Instruction
Reproduce the stretch of the listing below from the line containing "ASIC Repair Job (503, 753)" through the line containing "Terms of Service (65, 753)", both lines included, with every character unchanged.

----- Listed entries -----

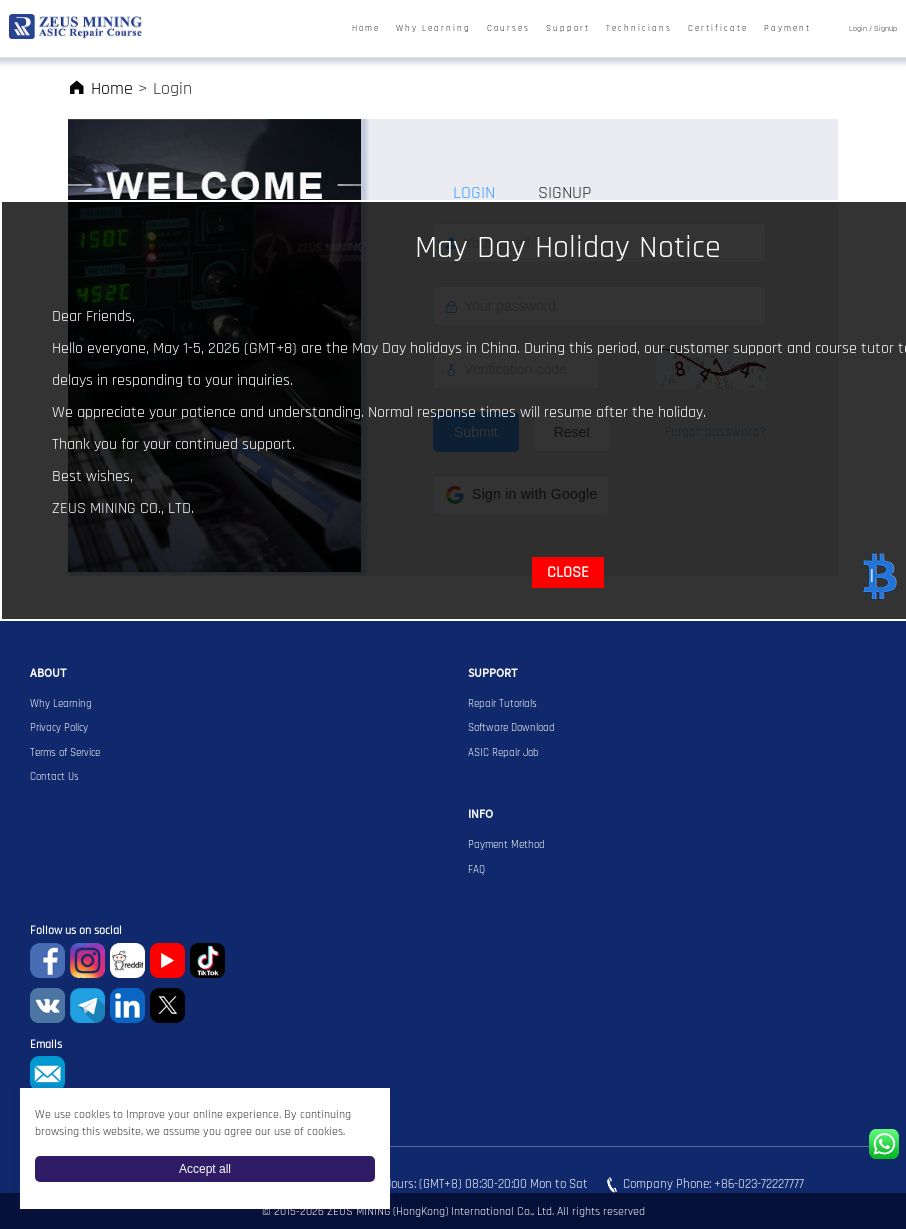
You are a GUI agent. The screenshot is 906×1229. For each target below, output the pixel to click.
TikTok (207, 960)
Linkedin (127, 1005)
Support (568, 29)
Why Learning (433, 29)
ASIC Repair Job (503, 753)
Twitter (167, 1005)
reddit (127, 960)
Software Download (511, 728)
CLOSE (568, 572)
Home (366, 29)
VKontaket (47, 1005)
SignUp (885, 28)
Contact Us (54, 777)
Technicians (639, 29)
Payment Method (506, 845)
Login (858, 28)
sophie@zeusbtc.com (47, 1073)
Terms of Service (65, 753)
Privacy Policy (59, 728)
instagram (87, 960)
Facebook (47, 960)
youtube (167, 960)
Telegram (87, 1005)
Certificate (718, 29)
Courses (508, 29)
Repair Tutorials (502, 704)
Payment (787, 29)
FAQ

-----

Answer to this task
ASIC Repair Job (503, 753)
Twitter (167, 1005)
reddit (127, 960)
Software Download (511, 728)
CLOSE (568, 572)
Home (366, 29)
VKontaket (47, 1005)
SignUp (885, 28)
Contact Us (54, 777)
Technicians (639, 29)
Payment Method (506, 845)
Login (858, 28)
sophie@zeusbtc.com (47, 1073)
Terms of Service (65, 753)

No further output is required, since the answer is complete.